Work instructions — Take the material below and restate it word for word, stopping after the line in which "Expand the Opacity" occurs.
——
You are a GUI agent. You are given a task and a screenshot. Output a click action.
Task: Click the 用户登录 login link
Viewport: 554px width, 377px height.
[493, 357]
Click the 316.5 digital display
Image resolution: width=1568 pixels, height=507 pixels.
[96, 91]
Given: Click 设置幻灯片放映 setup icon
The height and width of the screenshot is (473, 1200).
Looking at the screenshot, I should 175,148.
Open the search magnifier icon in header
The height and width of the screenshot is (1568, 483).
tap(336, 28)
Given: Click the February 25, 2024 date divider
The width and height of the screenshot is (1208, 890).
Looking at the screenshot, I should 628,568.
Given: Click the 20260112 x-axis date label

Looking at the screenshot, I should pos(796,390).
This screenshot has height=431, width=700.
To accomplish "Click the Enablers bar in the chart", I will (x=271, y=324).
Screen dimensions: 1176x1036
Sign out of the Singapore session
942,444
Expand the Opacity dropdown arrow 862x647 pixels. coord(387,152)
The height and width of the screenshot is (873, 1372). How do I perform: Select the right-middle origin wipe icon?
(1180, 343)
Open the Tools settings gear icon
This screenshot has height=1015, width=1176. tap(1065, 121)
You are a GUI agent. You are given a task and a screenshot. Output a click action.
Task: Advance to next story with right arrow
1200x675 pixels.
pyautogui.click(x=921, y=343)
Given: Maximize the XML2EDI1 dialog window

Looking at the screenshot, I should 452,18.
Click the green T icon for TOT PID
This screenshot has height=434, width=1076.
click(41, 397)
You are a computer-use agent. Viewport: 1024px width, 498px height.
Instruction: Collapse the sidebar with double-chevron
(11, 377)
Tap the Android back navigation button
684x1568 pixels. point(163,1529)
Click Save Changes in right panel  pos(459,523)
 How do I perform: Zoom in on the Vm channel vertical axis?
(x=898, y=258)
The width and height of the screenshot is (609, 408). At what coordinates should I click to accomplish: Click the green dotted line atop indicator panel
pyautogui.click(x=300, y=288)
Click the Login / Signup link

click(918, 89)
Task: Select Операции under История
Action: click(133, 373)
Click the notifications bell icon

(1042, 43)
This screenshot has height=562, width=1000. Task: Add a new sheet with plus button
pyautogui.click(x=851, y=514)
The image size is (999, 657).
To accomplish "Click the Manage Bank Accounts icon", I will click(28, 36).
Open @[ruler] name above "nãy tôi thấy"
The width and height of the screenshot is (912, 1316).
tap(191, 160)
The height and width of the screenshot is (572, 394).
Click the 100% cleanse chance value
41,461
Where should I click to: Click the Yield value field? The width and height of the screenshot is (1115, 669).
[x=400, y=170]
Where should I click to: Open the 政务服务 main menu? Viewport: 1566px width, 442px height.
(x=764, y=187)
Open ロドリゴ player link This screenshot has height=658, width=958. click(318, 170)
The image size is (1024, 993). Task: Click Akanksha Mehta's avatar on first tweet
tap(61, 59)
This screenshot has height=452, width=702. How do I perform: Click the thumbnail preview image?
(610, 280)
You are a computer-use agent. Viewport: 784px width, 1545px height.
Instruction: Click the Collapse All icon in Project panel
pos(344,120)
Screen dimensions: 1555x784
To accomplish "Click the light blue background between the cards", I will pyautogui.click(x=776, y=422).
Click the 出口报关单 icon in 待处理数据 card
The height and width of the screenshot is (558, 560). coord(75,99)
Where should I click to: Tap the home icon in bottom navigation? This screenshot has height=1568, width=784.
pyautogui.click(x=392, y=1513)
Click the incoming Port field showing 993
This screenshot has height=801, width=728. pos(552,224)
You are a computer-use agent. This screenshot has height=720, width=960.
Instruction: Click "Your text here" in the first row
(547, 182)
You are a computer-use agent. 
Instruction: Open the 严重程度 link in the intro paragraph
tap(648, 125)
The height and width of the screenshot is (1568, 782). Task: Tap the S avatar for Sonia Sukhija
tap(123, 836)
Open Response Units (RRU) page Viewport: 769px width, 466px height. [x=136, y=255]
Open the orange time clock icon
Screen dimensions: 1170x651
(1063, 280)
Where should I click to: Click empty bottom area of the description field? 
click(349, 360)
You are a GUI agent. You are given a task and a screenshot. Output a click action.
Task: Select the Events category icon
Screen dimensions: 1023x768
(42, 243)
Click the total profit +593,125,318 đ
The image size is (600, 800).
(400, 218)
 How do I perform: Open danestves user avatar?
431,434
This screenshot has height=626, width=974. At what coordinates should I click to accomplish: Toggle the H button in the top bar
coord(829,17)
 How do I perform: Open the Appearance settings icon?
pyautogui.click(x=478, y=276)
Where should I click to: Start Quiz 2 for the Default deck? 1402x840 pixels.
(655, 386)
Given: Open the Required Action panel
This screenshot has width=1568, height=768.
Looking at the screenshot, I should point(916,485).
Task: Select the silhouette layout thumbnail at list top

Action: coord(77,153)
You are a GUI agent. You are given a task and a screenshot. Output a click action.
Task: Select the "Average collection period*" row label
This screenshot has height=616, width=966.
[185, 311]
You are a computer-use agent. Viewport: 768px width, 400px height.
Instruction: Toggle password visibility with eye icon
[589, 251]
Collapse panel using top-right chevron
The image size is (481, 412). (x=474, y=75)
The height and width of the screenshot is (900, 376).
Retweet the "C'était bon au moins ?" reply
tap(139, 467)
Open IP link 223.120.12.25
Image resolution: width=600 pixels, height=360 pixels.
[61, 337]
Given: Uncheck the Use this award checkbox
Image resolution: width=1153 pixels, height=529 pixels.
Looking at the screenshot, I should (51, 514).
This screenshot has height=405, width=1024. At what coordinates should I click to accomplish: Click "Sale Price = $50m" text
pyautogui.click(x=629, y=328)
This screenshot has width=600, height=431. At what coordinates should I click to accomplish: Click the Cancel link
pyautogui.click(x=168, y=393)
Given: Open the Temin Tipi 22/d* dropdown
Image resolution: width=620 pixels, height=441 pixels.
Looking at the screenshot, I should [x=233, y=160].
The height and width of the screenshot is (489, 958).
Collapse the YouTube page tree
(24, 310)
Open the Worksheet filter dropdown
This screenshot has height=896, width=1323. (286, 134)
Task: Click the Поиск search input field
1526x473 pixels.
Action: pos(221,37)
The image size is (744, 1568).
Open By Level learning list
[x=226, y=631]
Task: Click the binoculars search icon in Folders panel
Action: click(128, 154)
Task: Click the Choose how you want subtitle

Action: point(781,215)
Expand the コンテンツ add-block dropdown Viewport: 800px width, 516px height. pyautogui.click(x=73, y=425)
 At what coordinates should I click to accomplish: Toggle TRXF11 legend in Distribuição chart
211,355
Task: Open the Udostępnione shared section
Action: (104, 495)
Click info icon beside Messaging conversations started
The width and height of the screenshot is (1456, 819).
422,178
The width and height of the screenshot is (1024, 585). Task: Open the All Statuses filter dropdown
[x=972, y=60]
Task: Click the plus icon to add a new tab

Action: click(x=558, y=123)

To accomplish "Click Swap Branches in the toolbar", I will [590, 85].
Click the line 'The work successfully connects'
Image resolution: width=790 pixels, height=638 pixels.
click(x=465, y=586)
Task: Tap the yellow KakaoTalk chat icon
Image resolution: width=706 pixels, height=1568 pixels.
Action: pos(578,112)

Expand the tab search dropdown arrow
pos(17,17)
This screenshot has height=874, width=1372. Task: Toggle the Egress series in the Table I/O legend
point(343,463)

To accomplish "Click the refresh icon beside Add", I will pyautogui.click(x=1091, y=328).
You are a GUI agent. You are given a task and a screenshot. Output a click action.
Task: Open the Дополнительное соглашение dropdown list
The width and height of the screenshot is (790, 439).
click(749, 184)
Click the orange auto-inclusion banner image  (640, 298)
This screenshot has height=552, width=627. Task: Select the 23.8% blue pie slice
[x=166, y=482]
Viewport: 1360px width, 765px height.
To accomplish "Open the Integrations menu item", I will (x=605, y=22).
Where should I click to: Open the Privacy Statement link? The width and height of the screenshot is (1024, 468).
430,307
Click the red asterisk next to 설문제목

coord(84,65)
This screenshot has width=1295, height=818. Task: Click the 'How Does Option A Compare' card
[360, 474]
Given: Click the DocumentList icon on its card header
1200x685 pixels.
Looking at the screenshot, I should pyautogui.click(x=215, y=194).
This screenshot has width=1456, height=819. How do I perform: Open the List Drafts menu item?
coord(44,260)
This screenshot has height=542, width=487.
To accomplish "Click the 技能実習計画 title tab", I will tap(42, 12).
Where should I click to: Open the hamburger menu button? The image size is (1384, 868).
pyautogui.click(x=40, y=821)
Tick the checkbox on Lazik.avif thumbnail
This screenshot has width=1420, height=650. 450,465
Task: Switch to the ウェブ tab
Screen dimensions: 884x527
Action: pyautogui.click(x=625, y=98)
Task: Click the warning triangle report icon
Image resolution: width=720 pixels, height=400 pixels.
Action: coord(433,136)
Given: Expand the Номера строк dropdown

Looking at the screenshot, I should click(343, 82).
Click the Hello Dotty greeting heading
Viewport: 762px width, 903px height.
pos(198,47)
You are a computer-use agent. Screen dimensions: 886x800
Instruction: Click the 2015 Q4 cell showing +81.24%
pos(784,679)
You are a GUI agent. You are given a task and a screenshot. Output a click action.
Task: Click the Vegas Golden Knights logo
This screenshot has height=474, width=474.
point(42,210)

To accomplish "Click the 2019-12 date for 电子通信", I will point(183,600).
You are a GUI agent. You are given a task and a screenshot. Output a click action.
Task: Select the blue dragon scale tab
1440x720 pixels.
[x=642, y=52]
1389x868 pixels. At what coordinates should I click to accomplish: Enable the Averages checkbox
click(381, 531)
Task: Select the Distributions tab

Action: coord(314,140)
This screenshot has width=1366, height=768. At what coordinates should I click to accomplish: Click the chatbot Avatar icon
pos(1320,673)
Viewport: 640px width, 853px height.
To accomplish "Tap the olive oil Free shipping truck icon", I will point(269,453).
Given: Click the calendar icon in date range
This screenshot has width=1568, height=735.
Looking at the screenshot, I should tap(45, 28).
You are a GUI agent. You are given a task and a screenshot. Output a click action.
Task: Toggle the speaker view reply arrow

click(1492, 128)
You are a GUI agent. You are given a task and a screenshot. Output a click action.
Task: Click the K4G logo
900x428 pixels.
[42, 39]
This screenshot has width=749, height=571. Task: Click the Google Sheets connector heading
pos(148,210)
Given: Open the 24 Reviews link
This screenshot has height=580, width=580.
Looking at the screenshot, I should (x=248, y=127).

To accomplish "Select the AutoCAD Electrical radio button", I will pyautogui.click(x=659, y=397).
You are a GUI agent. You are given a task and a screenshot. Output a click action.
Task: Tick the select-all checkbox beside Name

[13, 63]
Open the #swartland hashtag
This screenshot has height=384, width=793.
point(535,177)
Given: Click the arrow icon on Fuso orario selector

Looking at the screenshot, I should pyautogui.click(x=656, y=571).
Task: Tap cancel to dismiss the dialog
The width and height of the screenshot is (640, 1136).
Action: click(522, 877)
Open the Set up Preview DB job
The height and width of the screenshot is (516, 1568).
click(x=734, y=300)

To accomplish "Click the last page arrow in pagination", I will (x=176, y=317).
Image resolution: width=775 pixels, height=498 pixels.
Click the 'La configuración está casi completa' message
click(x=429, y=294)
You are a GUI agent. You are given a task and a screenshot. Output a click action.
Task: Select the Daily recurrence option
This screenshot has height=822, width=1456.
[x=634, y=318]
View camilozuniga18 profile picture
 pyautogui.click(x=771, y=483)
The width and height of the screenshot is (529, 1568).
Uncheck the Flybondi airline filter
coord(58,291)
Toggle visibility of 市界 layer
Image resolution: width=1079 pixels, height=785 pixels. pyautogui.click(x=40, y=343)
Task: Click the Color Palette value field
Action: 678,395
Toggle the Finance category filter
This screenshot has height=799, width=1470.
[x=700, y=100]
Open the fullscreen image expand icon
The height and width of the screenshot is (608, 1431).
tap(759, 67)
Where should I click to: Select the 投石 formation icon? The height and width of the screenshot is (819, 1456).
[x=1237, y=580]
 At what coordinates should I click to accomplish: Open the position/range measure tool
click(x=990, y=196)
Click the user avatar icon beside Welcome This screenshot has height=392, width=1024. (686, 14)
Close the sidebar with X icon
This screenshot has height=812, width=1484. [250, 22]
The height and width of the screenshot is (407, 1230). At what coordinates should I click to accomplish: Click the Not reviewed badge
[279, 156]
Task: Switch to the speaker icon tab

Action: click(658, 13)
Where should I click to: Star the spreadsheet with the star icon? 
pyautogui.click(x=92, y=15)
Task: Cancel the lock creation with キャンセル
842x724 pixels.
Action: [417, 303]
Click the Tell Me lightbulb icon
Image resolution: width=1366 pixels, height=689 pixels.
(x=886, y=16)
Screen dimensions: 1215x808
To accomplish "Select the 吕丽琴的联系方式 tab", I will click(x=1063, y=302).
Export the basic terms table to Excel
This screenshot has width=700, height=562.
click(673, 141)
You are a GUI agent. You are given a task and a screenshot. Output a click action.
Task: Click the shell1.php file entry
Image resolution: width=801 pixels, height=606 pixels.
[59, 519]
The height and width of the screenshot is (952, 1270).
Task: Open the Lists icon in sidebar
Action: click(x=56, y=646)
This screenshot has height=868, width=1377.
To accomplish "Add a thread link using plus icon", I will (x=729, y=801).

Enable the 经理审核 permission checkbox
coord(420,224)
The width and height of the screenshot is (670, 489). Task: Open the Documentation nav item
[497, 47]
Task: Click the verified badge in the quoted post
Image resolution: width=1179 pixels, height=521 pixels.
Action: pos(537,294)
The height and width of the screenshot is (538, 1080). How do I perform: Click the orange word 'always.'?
——
Expected answer —
You are a GUI agent. You are given a task and a screenshot. Output a click action.
Task: Click the 用户登录 login link
Viewport: 554px width, 377px height.
[493, 357]
Click the 316.5 digital display
Image resolution: width=1568 pixels, height=507 pixels.
[96, 91]
Given: Click 设置幻灯片放映 setup icon
The height and width of the screenshot is (473, 1200).
Looking at the screenshot, I should 175,148.
Open the search magnifier icon in header
The height and width of the screenshot is (1568, 483).
tap(336, 28)
Given: Click the February 25, 2024 date divider
The width and height of the screenshot is (1208, 890).
Looking at the screenshot, I should 628,568.
Given: Click the 20260112 x-axis date label

Looking at the screenshot, I should pos(796,390).
This screenshot has height=431, width=700.
To accomplish "Click the Enablers bar in the chart", I will (x=271, y=324).
Screen dimensions: 1176x1036
Sign out of the Singapore session
942,444
Expand the Opacity dropdown arrow 862x647 pixels. coord(387,152)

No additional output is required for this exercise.